→ **Source**:
* Start *

IN THE COURT OF APPEAL OF NIGERIA

ON WEDNESDAY, THE 27TH DAY OF JANUARY, 2016

CA/C/263/2011

 

BETWEEN

MR. BATHELOMEW ODEY ONIGA ..................   Appellant

AND

1.       GOVERNMENT OF CROSS RIVER STATE

2.       ATTORNEY-GENERAL (COMMISSIONER FOR JUSTICE, CROSS RIVER STATE)  .... Respondents

 

 

MAIN JUDGMENT

PAUL OBI ELECHI, J.C.A. (Delivering the Leading Judgment):

This is an appeal against the Judgment of Honourable Chief Judge Okoi I. Itam of the Cross River State High Court, Calabar delivered on the 22nd day of June, 2011, whereby the Appellant's case which was commenced by Originating Summons in Suit No. HC/134/2010 was dismissed for being statute-barred.

ISSUE FOR DETERMINATION:

(1)     "Whether there was no evidence on Record to show that the Governor acted Ultra vires his power thereby making the claims of the Appellant bordering on breach of Contract of Employment.

(2)     Whether the Judgment of the trial Court is not a nullity, the Court having being divested of jurisdiction by virtue of Section 254 (C) (1) (a) of the 1999 Constitution (as altered) ."

On his own part, the Respondent only adopted Issue No. 2 of the Appellant and formulated one new Issue for determination thus:

(1)     "Whether the Respondents can be protected by the Public Officers (Protection) Law of Cross River State, 2004, Cap P 17 as Amended in 2007 , in view of the circumstances of this case.

(2)     Whether the Judgment of the trial

Court is not a nullity, the Court having been divested of jurisdiction by virtue of Section 254 (C) (1) (a) of the 1999 Constitution (as altered)."

* End *

→ **Supplied information**:
* Start *

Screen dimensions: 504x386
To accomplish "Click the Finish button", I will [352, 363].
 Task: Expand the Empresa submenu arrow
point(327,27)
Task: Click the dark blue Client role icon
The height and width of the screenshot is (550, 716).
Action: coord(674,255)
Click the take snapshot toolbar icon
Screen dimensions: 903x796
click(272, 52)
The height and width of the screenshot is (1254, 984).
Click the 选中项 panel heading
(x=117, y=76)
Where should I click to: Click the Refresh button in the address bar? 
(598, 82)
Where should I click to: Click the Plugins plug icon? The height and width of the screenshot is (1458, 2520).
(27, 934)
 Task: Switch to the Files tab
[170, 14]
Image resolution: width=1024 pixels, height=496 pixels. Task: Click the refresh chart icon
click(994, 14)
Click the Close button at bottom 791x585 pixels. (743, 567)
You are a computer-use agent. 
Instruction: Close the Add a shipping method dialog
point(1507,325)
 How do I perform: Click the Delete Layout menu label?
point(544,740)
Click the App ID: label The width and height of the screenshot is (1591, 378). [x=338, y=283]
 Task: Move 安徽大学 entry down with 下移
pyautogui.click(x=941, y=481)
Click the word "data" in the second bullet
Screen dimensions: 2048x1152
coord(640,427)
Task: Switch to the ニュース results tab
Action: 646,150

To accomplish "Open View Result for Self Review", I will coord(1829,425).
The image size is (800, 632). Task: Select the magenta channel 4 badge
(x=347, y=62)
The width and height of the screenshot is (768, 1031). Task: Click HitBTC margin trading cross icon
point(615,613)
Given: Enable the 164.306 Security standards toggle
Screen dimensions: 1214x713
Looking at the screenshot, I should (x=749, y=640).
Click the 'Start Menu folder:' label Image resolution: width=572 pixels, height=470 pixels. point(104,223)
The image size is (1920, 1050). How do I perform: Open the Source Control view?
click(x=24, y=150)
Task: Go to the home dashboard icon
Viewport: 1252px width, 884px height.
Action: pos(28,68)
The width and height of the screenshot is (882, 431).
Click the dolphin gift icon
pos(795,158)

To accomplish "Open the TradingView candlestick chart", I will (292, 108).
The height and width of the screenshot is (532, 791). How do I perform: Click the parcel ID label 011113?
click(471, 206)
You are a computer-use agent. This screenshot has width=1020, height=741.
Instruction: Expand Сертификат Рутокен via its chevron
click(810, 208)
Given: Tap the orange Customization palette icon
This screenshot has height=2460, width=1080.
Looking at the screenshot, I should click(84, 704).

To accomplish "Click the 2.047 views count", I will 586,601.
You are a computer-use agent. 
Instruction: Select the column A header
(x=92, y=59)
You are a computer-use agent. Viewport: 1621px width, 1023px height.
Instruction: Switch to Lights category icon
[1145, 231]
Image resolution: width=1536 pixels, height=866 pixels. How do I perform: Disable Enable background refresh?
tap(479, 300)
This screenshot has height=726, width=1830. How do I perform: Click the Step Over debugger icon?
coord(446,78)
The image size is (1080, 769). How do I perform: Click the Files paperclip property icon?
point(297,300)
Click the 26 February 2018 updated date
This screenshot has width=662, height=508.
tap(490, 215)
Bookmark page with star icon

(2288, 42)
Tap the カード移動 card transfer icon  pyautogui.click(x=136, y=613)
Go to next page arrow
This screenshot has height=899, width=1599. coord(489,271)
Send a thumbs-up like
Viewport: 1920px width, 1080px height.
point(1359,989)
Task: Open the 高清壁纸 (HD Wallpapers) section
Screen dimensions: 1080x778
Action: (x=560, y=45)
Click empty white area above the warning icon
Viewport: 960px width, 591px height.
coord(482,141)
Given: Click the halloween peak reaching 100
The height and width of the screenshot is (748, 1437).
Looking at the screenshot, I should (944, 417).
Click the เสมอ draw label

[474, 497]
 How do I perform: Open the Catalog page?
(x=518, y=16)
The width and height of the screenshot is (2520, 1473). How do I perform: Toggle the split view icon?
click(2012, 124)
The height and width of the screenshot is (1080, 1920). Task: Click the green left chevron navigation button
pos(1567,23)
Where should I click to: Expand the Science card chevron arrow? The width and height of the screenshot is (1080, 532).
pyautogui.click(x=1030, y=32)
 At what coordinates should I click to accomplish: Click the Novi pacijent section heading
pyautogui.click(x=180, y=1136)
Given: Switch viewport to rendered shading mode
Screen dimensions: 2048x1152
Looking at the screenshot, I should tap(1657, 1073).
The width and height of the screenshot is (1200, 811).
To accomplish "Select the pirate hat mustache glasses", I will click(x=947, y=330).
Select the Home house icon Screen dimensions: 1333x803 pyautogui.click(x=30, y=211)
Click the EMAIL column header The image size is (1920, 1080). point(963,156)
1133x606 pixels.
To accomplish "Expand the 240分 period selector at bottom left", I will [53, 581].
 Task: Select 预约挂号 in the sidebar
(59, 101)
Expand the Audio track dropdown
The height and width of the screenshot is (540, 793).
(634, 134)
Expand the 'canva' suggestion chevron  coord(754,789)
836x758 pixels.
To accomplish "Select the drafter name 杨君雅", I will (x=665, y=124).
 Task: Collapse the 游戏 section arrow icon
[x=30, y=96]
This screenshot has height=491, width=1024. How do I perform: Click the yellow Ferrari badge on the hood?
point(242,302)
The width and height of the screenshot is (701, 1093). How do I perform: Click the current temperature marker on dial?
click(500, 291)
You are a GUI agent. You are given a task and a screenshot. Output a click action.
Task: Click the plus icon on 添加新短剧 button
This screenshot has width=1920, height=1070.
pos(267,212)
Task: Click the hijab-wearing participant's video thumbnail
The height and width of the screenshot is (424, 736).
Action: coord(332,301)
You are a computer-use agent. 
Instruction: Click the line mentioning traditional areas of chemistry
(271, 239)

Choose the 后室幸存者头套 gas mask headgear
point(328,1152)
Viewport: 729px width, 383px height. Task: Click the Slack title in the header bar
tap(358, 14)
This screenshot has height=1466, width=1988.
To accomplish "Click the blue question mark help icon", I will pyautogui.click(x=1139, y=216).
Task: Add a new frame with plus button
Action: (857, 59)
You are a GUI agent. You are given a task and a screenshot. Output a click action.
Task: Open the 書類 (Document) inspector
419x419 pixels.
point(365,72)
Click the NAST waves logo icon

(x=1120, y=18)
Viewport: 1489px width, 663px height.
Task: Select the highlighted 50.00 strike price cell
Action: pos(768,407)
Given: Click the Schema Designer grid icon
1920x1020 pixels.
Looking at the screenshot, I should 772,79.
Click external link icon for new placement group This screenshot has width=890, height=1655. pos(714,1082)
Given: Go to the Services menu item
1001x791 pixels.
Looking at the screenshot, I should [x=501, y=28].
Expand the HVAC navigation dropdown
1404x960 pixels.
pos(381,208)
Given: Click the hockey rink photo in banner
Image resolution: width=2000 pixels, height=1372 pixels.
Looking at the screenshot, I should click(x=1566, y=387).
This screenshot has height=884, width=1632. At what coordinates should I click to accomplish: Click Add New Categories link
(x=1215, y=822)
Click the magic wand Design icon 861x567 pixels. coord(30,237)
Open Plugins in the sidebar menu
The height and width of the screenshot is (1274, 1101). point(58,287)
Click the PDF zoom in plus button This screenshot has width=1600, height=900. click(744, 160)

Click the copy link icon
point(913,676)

* End *

→ **What is asked**:
- A) Reproduce word for word the passage of the court judgment from "This is an appeal" to "Contract of Employment.".
- B) List every party to the appeal named in the court judgment, along with the role the judgment gives each one.
- C) Continue the court judgment from the point where it ends.

→ **The results**:
- A)
This is an appeal against the Judgment of Honourable Chief Judge Okoi I. Itam of the Cross River State High Court, Calabar delivered on the 22nd day of June, 2011, whereby the Appellant's case which was commenced by Originating Summons in Suit No. HC/134/2010 was dismissed for being statute-barred.

ISSUE FOR DETERMINATION:

(1)     "Whether there was no evidence on Record to show that the Governor acted Ultra vires his power thereby making the claims of the Appellant bordering on breach of Contract of Employment.

- B)
Mr. Bathelomew Odey Oniga: Appellant
Government of Cross River State: Respondent
Attorney-General (Commissioner for Justice, Cross River State): Respondent

- C)
In arguing Issue No. 1 above on whether there was no evidence on Record to show that the Governor acted Ultra vires his power thereby making the claims of the Appellant bordering on breach of contract of employment justifiable, Learned Appellant's Counsel submitted that the trial Judge failed to consider the material averments and Exhibit pleaded before reaching a conclusion and referred to the clear provisions of Section 8 of the Fire Service Law of Cross River State, 2004. The Appellant, he maintained, was compulsorily retired after 35 years of service while he was just 54 years of age contrary to Section 8 (1) of the Fire Service Law of Cross River State, 2004. See Buhari vs. Obasanjo (2003) 13 NWLR (Pt.941) 1, Amadi vs. NNPC (2006) 10 NWLR (Pt 674) 51, Kato vs. CBN (1991) 9 NWLR (Pt 214) 126.

According to Learned Counsel, the position of the Law is now well established that the Public Officer Protection Law can only cover acts of relevant Public Officers done within the confines of their public duty in accordance with the relevant Statutory or Constitutional Authority bestowed on them. See Ibraham vs. JSC (1998) 14 NWLR (Pt. 584) 1 at 32 per Iguh JSC. Ekeogu vs. Aluri (1990) 1 NWLR (Pt. 120) 345.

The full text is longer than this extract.